Given that Mr. Rivera is a pro se plaintiff we may consider other court filings in addition to the complaint when determining jurisdiction. Swofford, 969 F.2d at 549. However, Mr. Rivera has failed to allege any other basis for federal question jurisdiction. Even if Mr. Rivera had filed his complaint pursuant to section 10 of the Federal Arbitration Act, 9 U.S.C. § 10, which pertains to vacating an arbitration award, that section does not "constitute a grant of subject matter jurisdiction." Minor, 94 F.3d at 1104. "`There must be diversity of citizenship or some other independent basis for federal jurisdiction. . . [for] enforcement of the Act is left in large part to the state courts.'" Id. at 1105 (quoting Moses H. Cone Mem'l Hosp. v. Mercury Constr. Corp., 460 U.S. 1, 25 n. 32 (1983)). Although Mr. Rivera has alleged unethical misconduct by the defendant, which may be a cause for the Court to vacate the award under section 10(a)(3) of the FAA, without jurisdiction the Court does not have the authority to address such a claim on the merits. 9 U.S.C. § 10(a). Therefore, Mr.

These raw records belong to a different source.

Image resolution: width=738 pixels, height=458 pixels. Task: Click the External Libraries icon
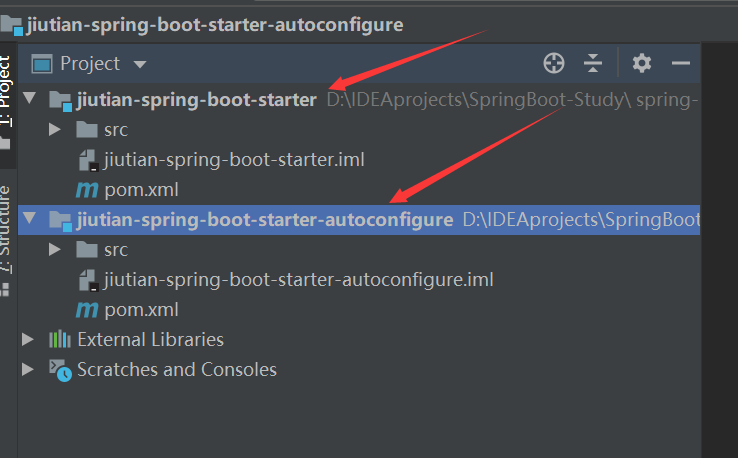(x=60, y=339)
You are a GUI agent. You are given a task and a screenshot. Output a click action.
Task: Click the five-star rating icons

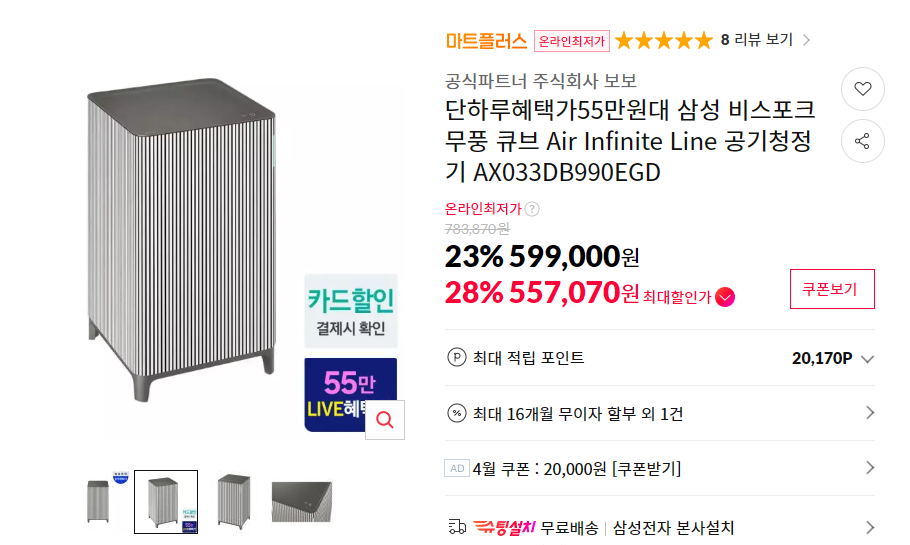click(x=664, y=41)

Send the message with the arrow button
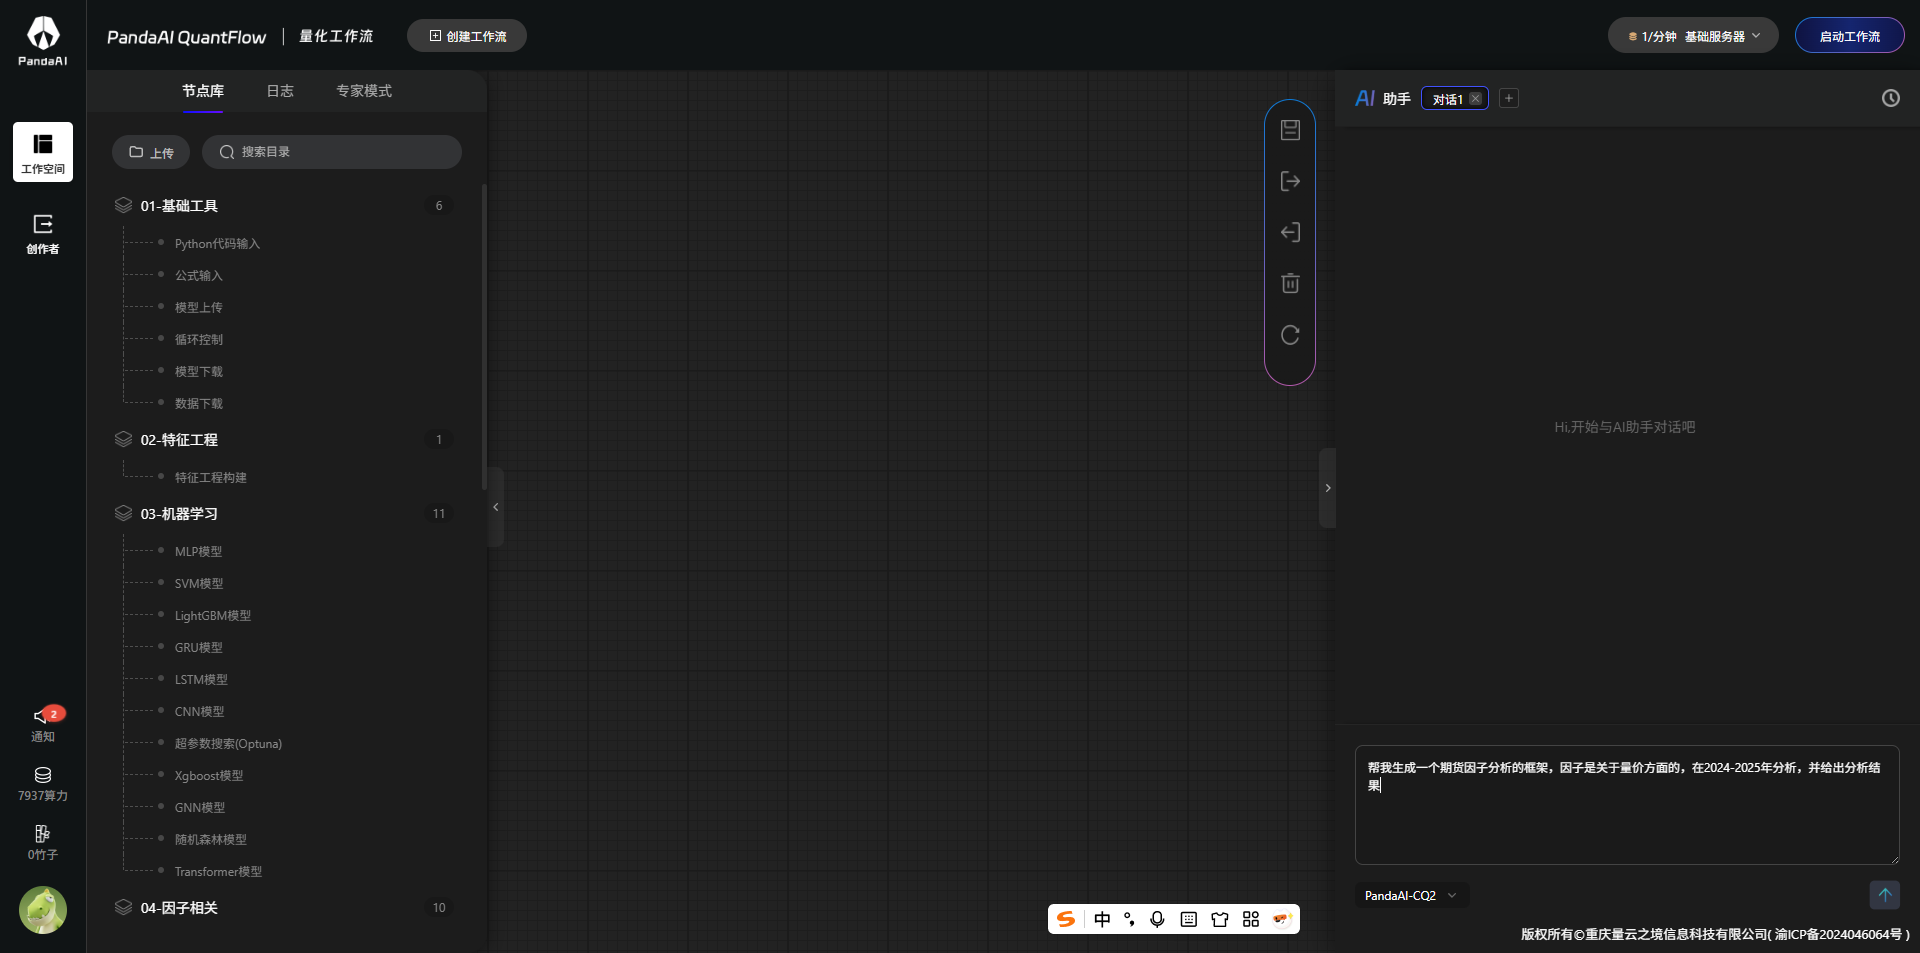pos(1884,895)
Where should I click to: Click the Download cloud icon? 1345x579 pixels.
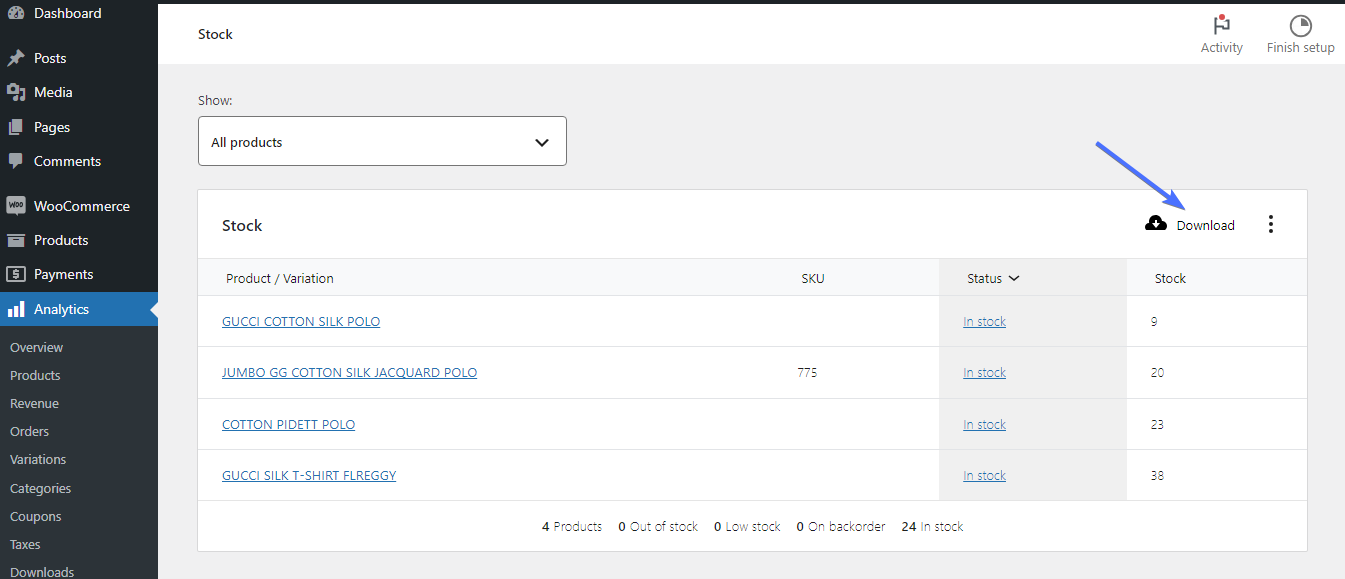point(1156,224)
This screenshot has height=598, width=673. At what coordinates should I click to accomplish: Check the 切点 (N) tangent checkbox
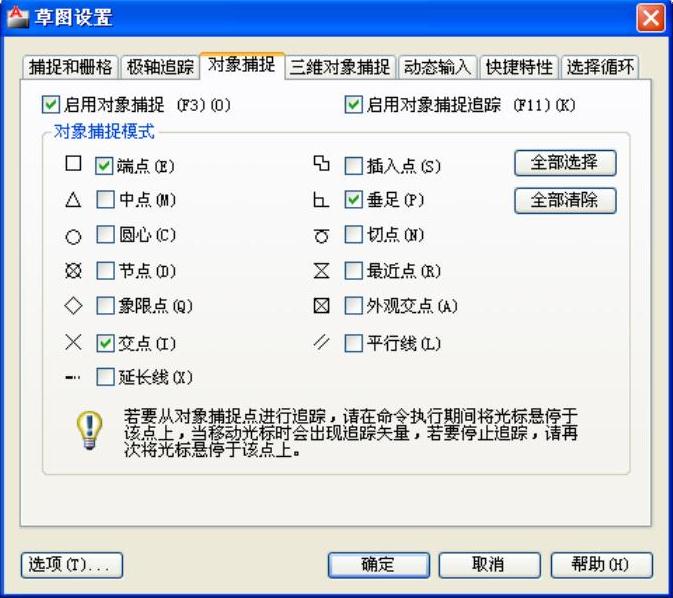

Rivera has failed to establish federal question jurisdiction.
II. Lack of Diversity Jurisdiction
In the alternative, Mr. Rivera may establish diversity jurisdiction by pleading an amount in controversy in excess of $75,000.00 and there must be complete diversity of citizenship. 28 U.S.C. § 1332. In the present case, Mr. Rivera has pleaded damages in the amount of $20,000.00 and there is no complete diversity. Therefore, the defendant has correctly argued that the Court lacks both federal question jurisdiction and diversity jurisdiction. In the absence of jurisdiction, the Court finds it unnecessary to address the defendant's arguments regarding arbitrator immunity and the timeliness of the complaint.
CONCLUSION
For the foregoing reasons, the Court grants defendant's motion to dismiss. (Docket No. 5-1). Because the Court lacks jurisdiction in this case, it denies plaintiff's motions to transfer the case and to substitute Cox with the Chicago Transit Authority as defendant. (Docket Nos. 7-1, 7-2, and 7-3). This case is hereby dismissed.